- [WHAT THE TASK REQUIRES]: Please copy exactly the lines from the top of the data through the line containing "You are a computer-use agent. 688x460 pixels.", and nothing else.

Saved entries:
□ □ □ □ □

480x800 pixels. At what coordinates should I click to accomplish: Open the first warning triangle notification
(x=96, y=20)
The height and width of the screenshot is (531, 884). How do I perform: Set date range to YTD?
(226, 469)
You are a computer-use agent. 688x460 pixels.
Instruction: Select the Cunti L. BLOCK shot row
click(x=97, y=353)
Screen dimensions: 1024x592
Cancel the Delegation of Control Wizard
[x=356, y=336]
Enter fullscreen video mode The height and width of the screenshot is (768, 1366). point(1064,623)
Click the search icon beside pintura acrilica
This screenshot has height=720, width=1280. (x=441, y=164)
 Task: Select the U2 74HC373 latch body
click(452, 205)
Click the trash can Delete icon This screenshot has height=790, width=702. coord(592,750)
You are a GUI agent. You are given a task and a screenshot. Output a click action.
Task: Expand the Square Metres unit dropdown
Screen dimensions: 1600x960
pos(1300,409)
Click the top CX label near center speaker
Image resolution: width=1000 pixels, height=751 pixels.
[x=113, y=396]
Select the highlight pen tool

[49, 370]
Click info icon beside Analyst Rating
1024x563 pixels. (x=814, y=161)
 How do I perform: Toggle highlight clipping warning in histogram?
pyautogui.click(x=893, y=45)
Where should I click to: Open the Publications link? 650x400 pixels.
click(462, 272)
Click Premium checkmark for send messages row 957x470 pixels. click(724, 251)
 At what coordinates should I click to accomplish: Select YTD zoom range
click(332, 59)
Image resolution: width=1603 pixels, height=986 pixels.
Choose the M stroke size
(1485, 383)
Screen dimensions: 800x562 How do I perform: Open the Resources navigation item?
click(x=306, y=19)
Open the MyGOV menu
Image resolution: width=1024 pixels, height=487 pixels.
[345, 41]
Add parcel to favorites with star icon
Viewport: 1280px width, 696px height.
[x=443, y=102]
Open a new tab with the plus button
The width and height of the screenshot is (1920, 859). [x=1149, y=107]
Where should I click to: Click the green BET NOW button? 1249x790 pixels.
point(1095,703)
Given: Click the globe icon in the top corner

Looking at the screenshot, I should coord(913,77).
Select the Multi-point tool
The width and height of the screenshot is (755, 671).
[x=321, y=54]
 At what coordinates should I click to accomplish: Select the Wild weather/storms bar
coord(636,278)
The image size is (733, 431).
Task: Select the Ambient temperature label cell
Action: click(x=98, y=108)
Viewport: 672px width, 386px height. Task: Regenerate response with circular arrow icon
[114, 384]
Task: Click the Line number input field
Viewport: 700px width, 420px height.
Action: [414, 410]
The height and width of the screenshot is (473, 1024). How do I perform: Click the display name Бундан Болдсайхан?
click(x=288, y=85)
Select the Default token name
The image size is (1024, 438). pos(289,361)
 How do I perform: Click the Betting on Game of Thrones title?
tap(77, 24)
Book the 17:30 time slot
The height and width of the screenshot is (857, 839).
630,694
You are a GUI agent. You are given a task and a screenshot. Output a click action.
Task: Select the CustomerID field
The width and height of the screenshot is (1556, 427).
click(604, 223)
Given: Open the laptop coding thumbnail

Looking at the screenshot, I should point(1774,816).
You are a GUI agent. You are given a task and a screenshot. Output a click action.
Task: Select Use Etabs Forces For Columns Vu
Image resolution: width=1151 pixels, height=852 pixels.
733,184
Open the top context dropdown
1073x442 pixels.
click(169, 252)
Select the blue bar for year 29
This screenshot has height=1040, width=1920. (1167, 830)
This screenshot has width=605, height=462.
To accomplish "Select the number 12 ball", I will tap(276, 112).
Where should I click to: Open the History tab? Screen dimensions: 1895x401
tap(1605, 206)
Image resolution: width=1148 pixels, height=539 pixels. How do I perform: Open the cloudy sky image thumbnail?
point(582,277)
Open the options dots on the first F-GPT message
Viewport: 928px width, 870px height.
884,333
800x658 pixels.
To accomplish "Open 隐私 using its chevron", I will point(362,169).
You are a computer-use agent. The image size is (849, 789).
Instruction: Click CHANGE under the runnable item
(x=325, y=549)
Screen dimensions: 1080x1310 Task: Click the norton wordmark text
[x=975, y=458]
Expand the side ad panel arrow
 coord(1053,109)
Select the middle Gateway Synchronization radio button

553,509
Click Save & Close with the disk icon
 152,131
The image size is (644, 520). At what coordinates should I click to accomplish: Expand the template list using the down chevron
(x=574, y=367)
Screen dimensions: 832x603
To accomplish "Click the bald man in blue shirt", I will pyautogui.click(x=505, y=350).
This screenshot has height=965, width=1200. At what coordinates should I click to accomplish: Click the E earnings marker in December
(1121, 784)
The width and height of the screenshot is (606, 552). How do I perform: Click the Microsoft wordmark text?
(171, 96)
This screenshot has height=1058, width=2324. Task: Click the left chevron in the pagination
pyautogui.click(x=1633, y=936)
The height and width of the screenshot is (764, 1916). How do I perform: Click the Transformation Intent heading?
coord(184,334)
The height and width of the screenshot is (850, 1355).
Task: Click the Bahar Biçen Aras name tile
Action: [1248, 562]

□ □ □ □ □

- [RESPONSE AREA]:
480x800 pixels. At what coordinates should I click to accomplish: Open the first warning triangle notification
(x=96, y=20)
The height and width of the screenshot is (531, 884). How do I perform: Set date range to YTD?
(226, 469)
You are a computer-use agent. 688x460 pixels.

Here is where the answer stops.